Conda on M3 (Rocky 9)#
conda is a cross-platform and language-independent package and environment manager. Users often rely on conda
to make isolated and reproduceable environments, particularly for Python, though conda
repositories also offer many packages for R, Perl, and other languages.
To use conda
on the cluster, use the miniforge3
module. You can then create your own conda
environments and activate environments using conda activate
. This module includes mamba, which is a faster drop-in replacement for conda
.
If this is your first time using this module, you should run some configuration commands once, but you will never need to think about these again afterwards.
Configuration (do this only once)#
To check if you have already done this before, run the following command.
$ cat ~/.condarc
envs_dirs:
- /scratch/nq46/lexg/conda/envs
pkgs_dirs:
- /scratch/nq46/lexg/conda/pkgs
If you see something similar to the above, where pkgs_dirs
and envs_dirs
are both set to scratch directories, then you can skip this configuration section! Otherwise, run the below commands.
Replace nq46
with your own HPC project ID. If you belong to multiple projects, just pick one.
$ PROJECT=nq46
$ echo "export PS1" >> ~/.bashrc
$ source ~/.bashrc
$ module load miniforge3
$ CONDA_HOME=/scratch/$PROJECT/$USER/conda
$ conda config --add pkgs_dirs $CONDA_HOME/pkgs
$ conda config --add envs_dirs $CONDA_HOME/envs
That’s it, you should never need to read this section again! Read on if you want more detail though…
What do these config commands do?
In short, we ensure conda
puts all of its large files outside of your home directory so you don’t go over quota. The first config command puts conda’s package cache in scratch, and the second config command means your future environments will be placed in scratch.

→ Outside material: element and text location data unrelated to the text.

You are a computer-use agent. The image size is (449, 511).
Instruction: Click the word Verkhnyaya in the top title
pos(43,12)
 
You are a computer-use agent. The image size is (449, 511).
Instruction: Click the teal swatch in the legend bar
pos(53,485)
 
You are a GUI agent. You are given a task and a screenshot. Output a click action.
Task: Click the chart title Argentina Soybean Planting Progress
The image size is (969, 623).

The reason we prefer /scratch/
over /projects/
is because we prefer that conda
environments are not backed up, since they have an incredibly large number of tiny files, which wreaks havoc on our backup systems.
The export PS1
line ensures that you will see the name of your active conda
environment appear in your shell prompt. For example, when I activate my environment called my-env
, I see my prompt is prefixed with (my-env)
as below.
[lexg@m3-login3 ~]$ module load miniforge3/24.3.0-0
(base) [lexg@m3-login3 ~]$ conda activate my-env
(my-env) [lexg@m3-login3 ~]$
Creating and activating a conda environment#
As an example, let’s create and activate an environment called test-env with Python 3.11 installed.

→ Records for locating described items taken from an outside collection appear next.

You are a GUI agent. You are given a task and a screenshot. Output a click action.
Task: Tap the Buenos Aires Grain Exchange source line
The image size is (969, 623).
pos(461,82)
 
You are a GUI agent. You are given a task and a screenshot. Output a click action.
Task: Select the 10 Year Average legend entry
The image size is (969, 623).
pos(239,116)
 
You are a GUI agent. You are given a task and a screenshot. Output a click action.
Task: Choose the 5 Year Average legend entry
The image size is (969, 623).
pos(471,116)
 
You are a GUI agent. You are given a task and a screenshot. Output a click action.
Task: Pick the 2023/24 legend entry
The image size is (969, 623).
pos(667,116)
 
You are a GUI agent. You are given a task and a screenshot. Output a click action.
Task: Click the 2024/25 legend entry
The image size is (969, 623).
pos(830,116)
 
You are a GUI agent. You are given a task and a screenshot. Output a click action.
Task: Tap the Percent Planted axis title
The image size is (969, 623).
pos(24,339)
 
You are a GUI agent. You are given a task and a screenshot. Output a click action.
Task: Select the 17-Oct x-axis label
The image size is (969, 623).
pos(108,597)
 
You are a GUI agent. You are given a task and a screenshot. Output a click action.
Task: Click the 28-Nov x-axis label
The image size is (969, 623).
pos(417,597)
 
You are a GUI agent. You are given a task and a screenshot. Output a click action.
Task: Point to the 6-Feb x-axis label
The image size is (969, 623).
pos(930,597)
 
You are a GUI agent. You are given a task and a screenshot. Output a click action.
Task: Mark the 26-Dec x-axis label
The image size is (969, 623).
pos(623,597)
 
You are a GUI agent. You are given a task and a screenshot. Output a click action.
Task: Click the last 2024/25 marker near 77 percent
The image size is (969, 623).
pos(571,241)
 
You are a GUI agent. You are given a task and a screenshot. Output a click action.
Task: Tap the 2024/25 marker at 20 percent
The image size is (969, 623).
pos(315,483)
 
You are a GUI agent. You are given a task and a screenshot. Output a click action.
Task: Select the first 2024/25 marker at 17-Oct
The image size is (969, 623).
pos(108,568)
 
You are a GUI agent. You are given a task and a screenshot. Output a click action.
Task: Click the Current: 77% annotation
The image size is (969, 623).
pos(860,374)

[lexg@m3-login3 ~]$ module load miniforge3
(base) [lexg@m3-login3 ~]$ mamba create -y --name test-env python=3.11
(base) [lexg@m3-login3 ~]$ mamba activate test-env
(test-env) [lexg@m3-login3 ~]$
Note we use mamba
here since it’s a faster drop-in replacement for conda
, but the conda
command is still available to you.
Let’s now verify that this environment has Python 3.11.
(test-env) [lexg@m3-login3 ~]$ python --version
Python 3.11.9
(test-env) [lexg@m3-login3 ~]$ which python
/scratch/nq46/lexg/conda/envs/test-env/bin/python
For more details on using conda
in general, please see the conda docs.
Using conda in scripts#
Using conda
inside shell scripts (e.g. when preparing SLURM scripts) is the same as using it outside of scripts! For example, I can activate my test-env
environment in a script like so.
[lexg@m3-login3 ~]$ cat test-conda.sh
#!/bin/bash
module load miniforge3
conda activate test-env
python --version
which python
[lexg@m3-login3 ~]$ ./test-conda.sh
Python 3.11.9
/scratch/nq46/lexg/conda/envs/test-env/bin/python
Note
This is only true because of how we have prepared the miniforge3
module. If you are not using our module then conda activate
generally does not work inside bash scripts.
Note on conda init and your bashrc#
Warning
You should not run conda init
. This is known to break STRUDEL.
To check if you have run this before, run cat ~/.bashrc
and search for something like the below snippet. If you see a similar snippet, you should delete it (e.g. with nano or vim, or whichever text editor you prefer!).
# >>> conda initialize >>>
# !! Contents within this block are managed by 'conda init' !!
__conda_setup="$('/apps/miniforge3/24.3.0-0/miniforge3/bin/conda' 'shell.bash' 'hook' 2> /dev/null)"
if [ $? -eq 0 ]; then
eval "$__conda_setup"
else
if [ -f "/apps/miniforge3/24.3.0-0/miniforge3/etc/profile.d/conda.sh" ]; then
. "/apps/miniforge3/24.3.0-0/miniforge3/etc/profile.d/conda.sh"
else
export PATH="/apps/miniforge3/24.3.0-0/miniforge3/bin:$PATH"
fi
fi
unset __conda_setup
# <<< conda initialize <<<
Transferring a conda environment to a different location#
If you previously used your own miniconda installation or even just an older anaconda module, you may find that your existing environments broke as part of the upgrade to Rocky 9. In this scenario, you will need to recreate these environments using the new Conda. There are 2 options here:
Export the environment’s specifications to a file, then use that file to rebuild the environment.
Clone the environment. For details, see the Conda guide on cloning.
For option 1, export the environment to a file like so:
$ source /path/to/your/miniconda/bin/activate # or however you activate conda
$ conda activate my-conda-env
$ conda env export > my-conda-env.yml
Then to build this environment afresh, open a new shell and do:
$ module load miniforge3/24.3.0-0
$ mamba env create -f my-conda-env.yml